_Problem to work on:_ Update the items starting at the beginning and ending at the line containing "[x=132, y=92]", replacing "scrollbar" with "scroll bar". Leave everything else unchanged.

[Word and item position data]
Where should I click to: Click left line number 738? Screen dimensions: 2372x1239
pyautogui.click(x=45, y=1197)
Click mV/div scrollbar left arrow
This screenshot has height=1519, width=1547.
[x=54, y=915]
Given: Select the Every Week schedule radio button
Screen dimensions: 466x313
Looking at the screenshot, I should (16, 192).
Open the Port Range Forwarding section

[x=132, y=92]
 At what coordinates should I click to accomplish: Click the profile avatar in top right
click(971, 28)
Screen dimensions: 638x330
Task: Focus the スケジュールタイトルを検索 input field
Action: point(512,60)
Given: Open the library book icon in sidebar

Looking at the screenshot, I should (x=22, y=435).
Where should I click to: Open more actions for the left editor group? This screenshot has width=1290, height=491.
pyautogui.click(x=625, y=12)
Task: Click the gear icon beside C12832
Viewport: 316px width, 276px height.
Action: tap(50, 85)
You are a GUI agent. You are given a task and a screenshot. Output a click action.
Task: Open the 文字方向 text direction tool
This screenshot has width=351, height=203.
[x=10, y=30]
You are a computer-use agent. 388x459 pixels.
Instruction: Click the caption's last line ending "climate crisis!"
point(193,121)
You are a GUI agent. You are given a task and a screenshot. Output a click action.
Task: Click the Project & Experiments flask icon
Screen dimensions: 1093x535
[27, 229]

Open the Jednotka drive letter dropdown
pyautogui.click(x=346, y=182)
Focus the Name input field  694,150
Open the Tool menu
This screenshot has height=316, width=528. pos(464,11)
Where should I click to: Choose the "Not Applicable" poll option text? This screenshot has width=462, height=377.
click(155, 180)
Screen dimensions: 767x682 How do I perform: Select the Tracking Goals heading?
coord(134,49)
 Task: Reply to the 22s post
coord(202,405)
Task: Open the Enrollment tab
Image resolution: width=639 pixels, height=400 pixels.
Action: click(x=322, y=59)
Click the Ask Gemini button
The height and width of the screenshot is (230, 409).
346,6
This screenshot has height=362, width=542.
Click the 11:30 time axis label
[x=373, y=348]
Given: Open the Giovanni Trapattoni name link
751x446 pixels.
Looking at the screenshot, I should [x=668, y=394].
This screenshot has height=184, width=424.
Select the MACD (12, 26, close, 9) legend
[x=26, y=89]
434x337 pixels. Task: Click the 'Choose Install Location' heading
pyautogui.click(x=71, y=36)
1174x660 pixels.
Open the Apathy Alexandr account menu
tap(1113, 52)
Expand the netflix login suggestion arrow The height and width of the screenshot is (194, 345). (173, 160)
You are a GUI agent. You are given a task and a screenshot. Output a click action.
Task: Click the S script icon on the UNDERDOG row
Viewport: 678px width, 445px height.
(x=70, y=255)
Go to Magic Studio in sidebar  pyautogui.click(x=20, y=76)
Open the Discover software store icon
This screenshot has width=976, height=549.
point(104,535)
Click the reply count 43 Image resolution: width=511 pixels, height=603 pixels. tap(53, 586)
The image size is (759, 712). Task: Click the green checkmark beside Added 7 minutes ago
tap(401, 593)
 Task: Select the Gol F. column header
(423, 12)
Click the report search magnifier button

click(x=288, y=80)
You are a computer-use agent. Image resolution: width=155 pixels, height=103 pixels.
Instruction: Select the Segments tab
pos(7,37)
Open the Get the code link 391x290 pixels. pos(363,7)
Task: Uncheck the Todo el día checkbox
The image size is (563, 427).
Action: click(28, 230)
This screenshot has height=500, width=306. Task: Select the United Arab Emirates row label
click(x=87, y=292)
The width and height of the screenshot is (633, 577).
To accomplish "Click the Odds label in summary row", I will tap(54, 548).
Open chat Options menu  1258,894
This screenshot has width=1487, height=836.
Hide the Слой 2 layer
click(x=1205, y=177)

_Worked solution:_
Where should I click to: Click left line number 738? Screen dimensions: 2372x1239
pyautogui.click(x=45, y=1197)
Click mV/div scroll bar left arrow
This screenshot has height=1519, width=1547.
[x=54, y=915]
Given: Select the Every Week schedule radio button
Screen dimensions: 466x313
Looking at the screenshot, I should (16, 192).
Open the Port Range Forwarding section

[x=132, y=92]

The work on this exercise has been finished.